==== Texto apresentado ====

Artigo publicado originalmente no site da Fundação Renova.

Agricultura de baixo carbono

A evolução da agricultura brasileira foi puxada pela expansão territorial e o desenvolvimento tecnológico, gerando crescente produtividade, tendo como consequência ampla inserção e liderança em mercados internacionais. O Brasil tornou-se uma referência na produção de alimentos, fibras e bioenergia. Além da tecnologia público-privada, essa trajetória se pautou em um aparato de políticas agrícolas (preços mínimos, crédito agrícola e extensão rural) que promoveram a melhora da tecnologia em si e as condições para expandir a produção e a produtividade no Brasil.

O crédito agrícola para investimento foi um fator determinante para a adoção de mecanização, adaptação a diferentes ecossistemas, maior eficiência no uso de insumos, cultivo mínimo, controle de pragas e agricultura de precisão. Com a crescente pressão sobre a sustentabilidade, os objetivos das políticas agrícolas estão se alterando, tornando-se mais transversais, ampliando seu escopo para segurança alimentar, preservação ambiental e zoneamento agrícola.

Atualmente, o setor agropecuário brasileiro é financiado por três fontes principais: o sistema público (Banco do Brasil, Caixa Econômica Federal, bancos estaduais e regionais), bancos privados, empresas de insumos e traders, além de recursos dos próprios produtores. Com isso, a evolução da agricultura para a incorporação de práticas de baixo carbono depende de um trinômio representado por políticas públicas, crédito e pressões mercadológicas nacionais e internacionais.

A Contribuição Nacionalmente Determinada Pretendida (INDC) brasileira faz referência à recuperação de 30 milhões de hectares em pastagens degradadas, sendo metade diretamente relacionada ao Plano Agricultura de Baixo Carbono (ABC) e à implantação de sistemas integrados de produção agropecuário-florestal. O agronegócio responde por cerca de 1/4 do produto interno bruto nacional e quase metade das exportações. As metas de emissões nacionais mencionam isso explicitamente, o que indica quão determinantes são a economia de baixo carbono e o uso da terra para o desenvolvimento nacional. É um setor-chave para que o país atinja sua meta global de redução de gases-estufa.

==== Dados do exercício ====

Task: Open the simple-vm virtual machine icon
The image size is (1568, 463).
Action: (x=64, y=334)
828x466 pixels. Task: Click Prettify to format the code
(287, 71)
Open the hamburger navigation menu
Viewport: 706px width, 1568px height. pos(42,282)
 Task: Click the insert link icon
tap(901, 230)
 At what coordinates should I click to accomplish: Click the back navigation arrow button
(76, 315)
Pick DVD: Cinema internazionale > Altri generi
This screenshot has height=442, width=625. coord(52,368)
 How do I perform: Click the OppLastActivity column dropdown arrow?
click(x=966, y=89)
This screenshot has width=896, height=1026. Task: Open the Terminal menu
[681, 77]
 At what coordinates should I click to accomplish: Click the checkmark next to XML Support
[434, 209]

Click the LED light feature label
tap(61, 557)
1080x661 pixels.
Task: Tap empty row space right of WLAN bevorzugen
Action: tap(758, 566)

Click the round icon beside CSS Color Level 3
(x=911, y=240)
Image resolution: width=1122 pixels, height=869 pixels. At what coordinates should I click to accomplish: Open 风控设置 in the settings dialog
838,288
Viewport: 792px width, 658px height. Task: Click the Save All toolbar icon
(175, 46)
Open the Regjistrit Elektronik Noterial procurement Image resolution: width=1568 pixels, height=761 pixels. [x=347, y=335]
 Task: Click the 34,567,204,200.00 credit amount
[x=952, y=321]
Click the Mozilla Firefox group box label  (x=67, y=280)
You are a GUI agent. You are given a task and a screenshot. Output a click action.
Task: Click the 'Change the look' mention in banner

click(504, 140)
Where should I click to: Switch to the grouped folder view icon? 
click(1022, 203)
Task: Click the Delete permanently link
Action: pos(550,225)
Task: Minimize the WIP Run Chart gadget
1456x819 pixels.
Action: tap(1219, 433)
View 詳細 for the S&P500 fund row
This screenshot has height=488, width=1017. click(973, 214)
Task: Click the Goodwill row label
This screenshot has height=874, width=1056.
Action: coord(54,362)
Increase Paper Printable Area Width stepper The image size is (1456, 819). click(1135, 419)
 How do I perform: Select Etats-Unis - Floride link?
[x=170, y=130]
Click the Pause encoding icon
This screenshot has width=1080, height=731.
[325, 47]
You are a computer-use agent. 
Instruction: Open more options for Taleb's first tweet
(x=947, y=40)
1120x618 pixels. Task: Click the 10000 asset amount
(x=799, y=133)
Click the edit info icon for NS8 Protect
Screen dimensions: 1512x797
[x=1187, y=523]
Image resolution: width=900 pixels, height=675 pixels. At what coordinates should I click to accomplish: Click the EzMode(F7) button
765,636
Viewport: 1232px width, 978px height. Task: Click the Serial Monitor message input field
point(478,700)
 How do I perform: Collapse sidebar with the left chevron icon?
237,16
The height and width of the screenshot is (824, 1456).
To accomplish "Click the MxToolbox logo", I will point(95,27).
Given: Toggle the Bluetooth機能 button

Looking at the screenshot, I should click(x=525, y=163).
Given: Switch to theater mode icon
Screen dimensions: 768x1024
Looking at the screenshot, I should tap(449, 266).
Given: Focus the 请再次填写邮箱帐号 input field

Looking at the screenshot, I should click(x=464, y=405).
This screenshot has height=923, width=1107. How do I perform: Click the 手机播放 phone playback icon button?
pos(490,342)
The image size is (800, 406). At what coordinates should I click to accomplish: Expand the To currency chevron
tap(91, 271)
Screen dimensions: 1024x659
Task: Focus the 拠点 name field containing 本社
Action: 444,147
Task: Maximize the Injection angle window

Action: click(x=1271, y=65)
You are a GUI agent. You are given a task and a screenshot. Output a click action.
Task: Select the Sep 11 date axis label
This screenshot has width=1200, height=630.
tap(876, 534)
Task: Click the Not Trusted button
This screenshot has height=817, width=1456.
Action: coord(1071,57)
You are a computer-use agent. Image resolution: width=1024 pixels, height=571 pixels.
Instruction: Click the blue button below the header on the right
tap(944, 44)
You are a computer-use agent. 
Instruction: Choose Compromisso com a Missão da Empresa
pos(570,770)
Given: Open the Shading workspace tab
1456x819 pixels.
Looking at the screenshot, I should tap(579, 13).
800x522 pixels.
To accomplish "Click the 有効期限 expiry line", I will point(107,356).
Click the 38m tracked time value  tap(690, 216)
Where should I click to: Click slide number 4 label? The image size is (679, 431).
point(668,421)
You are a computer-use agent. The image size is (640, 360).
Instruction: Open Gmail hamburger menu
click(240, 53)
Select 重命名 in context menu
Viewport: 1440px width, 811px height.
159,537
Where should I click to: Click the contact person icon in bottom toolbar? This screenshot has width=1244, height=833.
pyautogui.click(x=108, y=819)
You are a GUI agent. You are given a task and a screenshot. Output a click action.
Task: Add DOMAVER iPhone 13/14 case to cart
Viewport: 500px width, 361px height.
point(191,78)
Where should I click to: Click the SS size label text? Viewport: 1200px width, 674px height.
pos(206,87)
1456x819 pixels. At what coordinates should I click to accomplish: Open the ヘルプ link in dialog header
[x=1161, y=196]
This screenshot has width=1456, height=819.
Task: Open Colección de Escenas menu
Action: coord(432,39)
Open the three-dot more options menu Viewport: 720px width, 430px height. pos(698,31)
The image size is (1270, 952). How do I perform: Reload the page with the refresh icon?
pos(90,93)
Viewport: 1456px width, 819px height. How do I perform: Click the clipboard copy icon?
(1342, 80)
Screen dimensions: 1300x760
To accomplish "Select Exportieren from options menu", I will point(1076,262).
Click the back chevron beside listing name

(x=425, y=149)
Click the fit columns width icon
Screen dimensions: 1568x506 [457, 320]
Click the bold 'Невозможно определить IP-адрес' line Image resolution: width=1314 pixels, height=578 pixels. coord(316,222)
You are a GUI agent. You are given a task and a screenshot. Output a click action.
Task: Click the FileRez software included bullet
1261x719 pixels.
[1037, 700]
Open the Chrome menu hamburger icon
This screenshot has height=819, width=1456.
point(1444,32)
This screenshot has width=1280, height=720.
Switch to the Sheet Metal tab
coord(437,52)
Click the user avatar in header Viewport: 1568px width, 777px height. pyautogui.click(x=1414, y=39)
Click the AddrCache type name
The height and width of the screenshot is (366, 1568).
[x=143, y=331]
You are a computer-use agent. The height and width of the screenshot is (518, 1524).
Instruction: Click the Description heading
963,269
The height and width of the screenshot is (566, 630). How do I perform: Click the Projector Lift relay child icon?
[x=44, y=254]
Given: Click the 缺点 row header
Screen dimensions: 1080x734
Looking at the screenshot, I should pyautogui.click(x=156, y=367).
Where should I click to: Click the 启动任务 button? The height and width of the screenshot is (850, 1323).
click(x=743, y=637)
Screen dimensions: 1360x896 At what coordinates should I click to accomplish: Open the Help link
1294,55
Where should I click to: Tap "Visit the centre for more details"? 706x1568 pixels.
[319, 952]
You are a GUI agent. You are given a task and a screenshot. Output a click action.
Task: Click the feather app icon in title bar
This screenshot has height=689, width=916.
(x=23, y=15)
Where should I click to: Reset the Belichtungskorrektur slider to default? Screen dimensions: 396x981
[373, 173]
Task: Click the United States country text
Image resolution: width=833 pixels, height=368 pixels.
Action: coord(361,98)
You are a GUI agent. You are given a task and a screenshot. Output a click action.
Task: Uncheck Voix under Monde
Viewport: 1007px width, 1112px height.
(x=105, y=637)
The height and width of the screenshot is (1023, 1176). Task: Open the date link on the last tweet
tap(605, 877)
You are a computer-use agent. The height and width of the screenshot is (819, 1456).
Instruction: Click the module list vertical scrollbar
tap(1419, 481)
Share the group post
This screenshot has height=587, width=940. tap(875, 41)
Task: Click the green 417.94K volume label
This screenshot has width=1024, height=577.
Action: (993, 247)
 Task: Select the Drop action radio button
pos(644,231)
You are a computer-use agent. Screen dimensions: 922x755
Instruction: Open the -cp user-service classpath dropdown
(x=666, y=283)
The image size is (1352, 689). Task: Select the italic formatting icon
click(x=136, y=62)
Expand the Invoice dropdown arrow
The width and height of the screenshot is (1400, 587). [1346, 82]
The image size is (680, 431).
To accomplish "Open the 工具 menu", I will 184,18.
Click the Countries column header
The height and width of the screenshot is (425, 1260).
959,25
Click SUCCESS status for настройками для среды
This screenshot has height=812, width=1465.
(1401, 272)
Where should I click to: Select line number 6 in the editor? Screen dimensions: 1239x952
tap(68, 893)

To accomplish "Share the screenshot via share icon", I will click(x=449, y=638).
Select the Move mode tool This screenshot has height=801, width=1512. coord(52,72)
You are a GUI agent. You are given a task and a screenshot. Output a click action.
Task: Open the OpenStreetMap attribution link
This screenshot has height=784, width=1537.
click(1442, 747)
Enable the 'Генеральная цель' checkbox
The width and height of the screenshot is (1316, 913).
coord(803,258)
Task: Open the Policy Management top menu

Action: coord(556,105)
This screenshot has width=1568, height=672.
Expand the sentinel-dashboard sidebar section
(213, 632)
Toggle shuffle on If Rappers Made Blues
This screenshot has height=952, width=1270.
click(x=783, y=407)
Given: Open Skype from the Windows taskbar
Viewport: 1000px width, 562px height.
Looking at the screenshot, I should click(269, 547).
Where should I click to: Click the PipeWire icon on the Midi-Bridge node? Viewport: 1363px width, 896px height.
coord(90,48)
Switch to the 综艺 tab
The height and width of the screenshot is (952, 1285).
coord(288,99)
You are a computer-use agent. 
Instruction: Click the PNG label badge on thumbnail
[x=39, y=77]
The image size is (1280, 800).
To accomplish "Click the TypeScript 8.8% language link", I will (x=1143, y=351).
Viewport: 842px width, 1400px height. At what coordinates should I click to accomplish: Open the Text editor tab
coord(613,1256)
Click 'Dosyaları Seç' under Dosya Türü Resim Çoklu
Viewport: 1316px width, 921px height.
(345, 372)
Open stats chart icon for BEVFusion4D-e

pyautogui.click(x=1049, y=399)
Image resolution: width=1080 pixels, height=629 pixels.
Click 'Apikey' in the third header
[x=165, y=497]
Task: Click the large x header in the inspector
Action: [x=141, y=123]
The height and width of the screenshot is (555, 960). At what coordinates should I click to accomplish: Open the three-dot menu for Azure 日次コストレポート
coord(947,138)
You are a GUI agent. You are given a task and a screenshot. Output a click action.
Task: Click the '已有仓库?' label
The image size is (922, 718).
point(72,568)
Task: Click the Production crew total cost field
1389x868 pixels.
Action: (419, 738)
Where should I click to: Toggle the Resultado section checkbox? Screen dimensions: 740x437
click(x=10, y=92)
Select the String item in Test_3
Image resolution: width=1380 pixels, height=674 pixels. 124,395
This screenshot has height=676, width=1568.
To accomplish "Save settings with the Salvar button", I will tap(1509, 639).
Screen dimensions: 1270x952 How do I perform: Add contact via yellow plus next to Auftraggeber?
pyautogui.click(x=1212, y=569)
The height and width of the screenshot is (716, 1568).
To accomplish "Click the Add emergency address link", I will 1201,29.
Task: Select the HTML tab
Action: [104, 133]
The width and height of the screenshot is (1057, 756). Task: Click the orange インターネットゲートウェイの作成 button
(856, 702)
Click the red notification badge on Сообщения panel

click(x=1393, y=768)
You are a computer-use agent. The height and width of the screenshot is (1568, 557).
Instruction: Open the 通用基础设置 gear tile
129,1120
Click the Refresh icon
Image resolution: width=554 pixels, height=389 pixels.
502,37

====

Lista de tarefas:
(a) Segundo o texto sobre agricultura de baixo carbono, o crédito agrícola para investimento foi determinante para a adoção de quais práticas? Enumere todas.
(b) Reproduza com exatidão as linhas da listagem que vão da linha com "Toggle shuffle on If Rappers Made Blues" até a linha com "[x=39, y=77]".

Respostas corretas:
(a)
- mecanização
- adaptação a diferentes ecossistemas
- maior eficiência no uso de insumos
- cultivo mínimo
- controle de pragas
- agricultura de precisão

(b)
Toggle shuffle on If Rappers Made Blues
This screenshot has height=952, width=1270.
click(x=783, y=407)
Given: Open Skype from the Windows taskbar
Viewport: 1000px width, 562px height.
Looking at the screenshot, I should click(269, 547).
Where should I click to: Click the PipeWire icon on the Midi-Bridge node? Viewport: 1363px width, 896px height.
coord(90,48)
Switch to the 综艺 tab
The height and width of the screenshot is (952, 1285).
coord(288,99)
You are a computer-use agent. 
Instruction: Click the PNG label badge on thumbnail
[x=39, y=77]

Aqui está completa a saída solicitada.